» **任务要求**:
请更新所给文段中从“摘 要中国社会文化与时代的绞”往下直到“育情境中,教师可以做些什么?”的全部内容，把其中的“支柱”替换为“依靠”，再写出更新后的这段文字。

» **所给文段**:
● ● ● ● ● ● ●

摘 要中国社会文化与时代的绞合,共同构筑了教育爱之墙,阻隔了师生爱的融通。透过中西文化对爱本真之义的探讨,观照爱的应然向度,才能找出一条由实然通向应然的爱之路径。

关 键 词爱;教育爱;教育爱之义;教育爱之墙;教育爱之桥

中图分类号G41

文献编码A

文章编号

2095-1183(2017)03-00-05

人是爱的动物[1],人作为爱之在优先于人作为认识之在和意愿之在。但当今时代,却发现了一个惊天的“秘密”:我们不会爱了。“爱,在我们这个时代,也许比其他任何时代更甚,已经成为人生最大的支柱,或最后的支柱。但是这个支柱,在我们这个时代,也许比其它任何时代更甚,又变得极其脆弱,一触即溃。”[2]那么,究竟是什么原因,致使人类爱的本能的退化?在爱感下降以至湮没的当前社会环境乃至教育情境中,教师可以做些什么?

一、教育爱之义:在关系中给予

(一)爱的本真之义

爱没有国界,爱是人类的永恒话题。“在西方精神中,受难的人类通过耶稣基督的上帝之爱得到拯救,人与亲临苦难深渊的上帝重新和好是最高的境界。”[3]西方在这样的文化背景中导出一种“爱感文化”,强调人之“罪”以及上帝对世人的宽恕与救赎。基于希伯来精神,基督教背景下最高形式的爱是圣爱——上帝就是爱——一种自上而下垂直属性的爱。这种爱具有超验性质。西方之爱中,水平方向的爱依赖于垂直方向的爱,即首先神爱世人,然后世人彼此相爱。中国人最高形式的爱则是孔子所主张的仁爱,即“仁者爱人”。其特点是既超越自我中心,又超越自然,而专属于人。尽管中西方对爱的解读不同,但把爱当作为一种超越自我中心的情感则是共识。正如荣格所说:“既然地球和人类都只有一个, 东方西方就不能把人性分裂成彼此不同的两半。”[4]爱同此理。

● ● ● ● ● ● ●

» **数据**:
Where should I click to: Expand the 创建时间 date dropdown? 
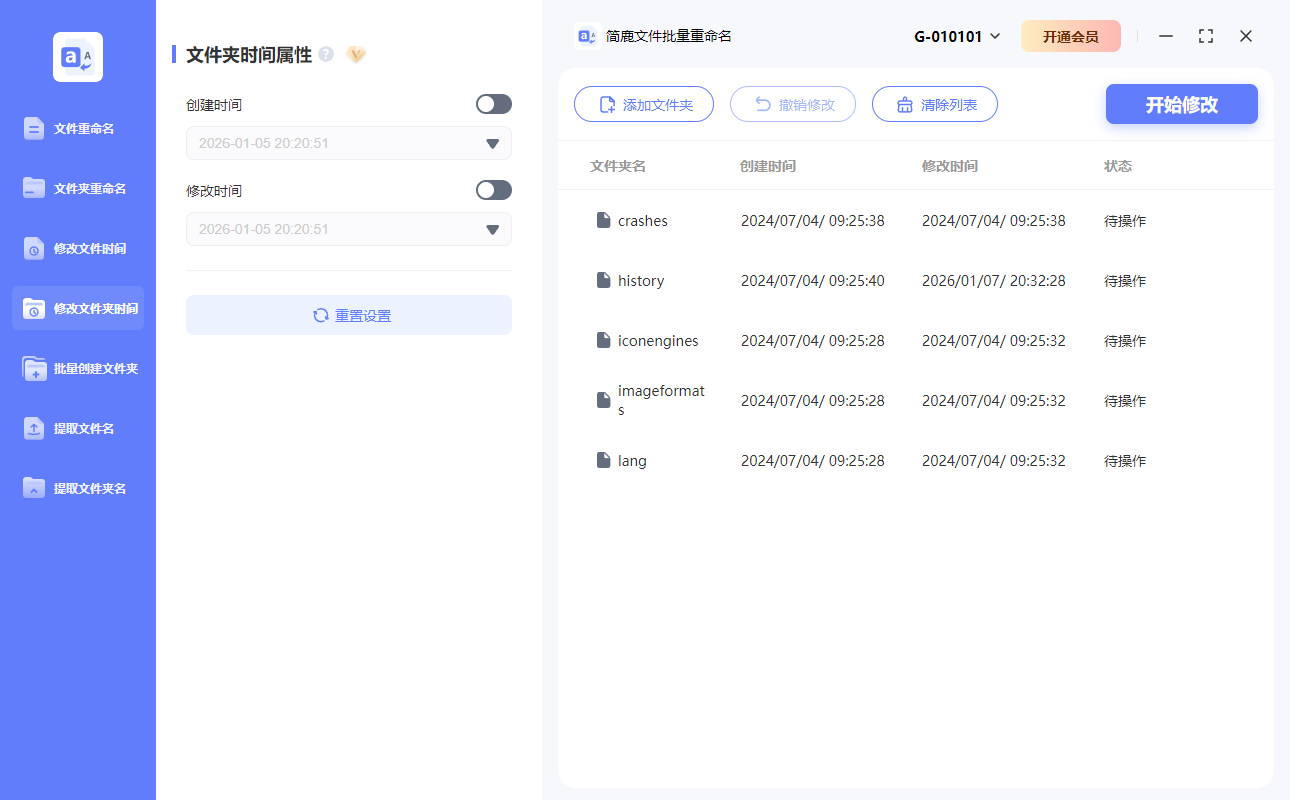click(x=492, y=143)
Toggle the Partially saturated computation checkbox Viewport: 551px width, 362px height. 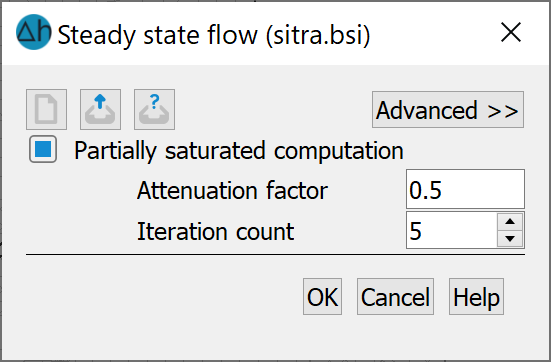pyautogui.click(x=43, y=149)
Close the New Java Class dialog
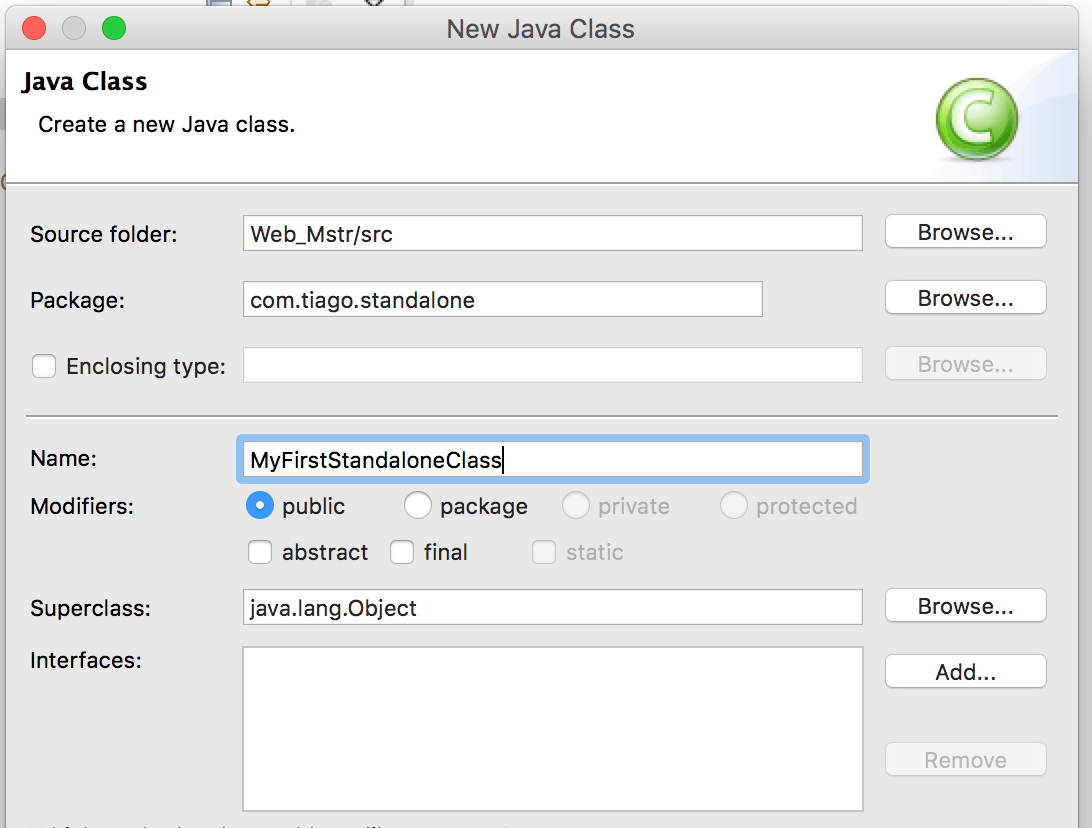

● ● ● ● ● ● ●

» **解答**:
摘 要中国社会文化与时代的绞合,共同构筑了教育爱之墙,阻隔了师生爱的融通。透过中西文化对爱本真之义的探讨,观照爱的应然向度,才能找出一条由实然通向应然的爱之路径。

关 键 词爱;教育爱;教育爱之义;教育爱之墙;教育爱之桥

中图分类号G41

文献编码A

文章编号

2095-1183(2017)03-00-05

人是爱的动物[1],人作为爱之在优先于人作为认识之在和意愿之在。但当今时代,却发现了一个惊天的“秘密”:我们不会爱了。“爱,在我们这个时代,也许比其他任何时代更甚,已经成为人生最大的依靠,或最后的依靠。但是这个依靠,在我们这个时代,也许比其它任何时代更甚,又变得极其脆弱,一触即溃。”[2]那么,究竟是什么原因,致使人类爱的本能的退化?在爱感下降以至湮没的当前社会环境乃至教育情境中,教师可以做些什么?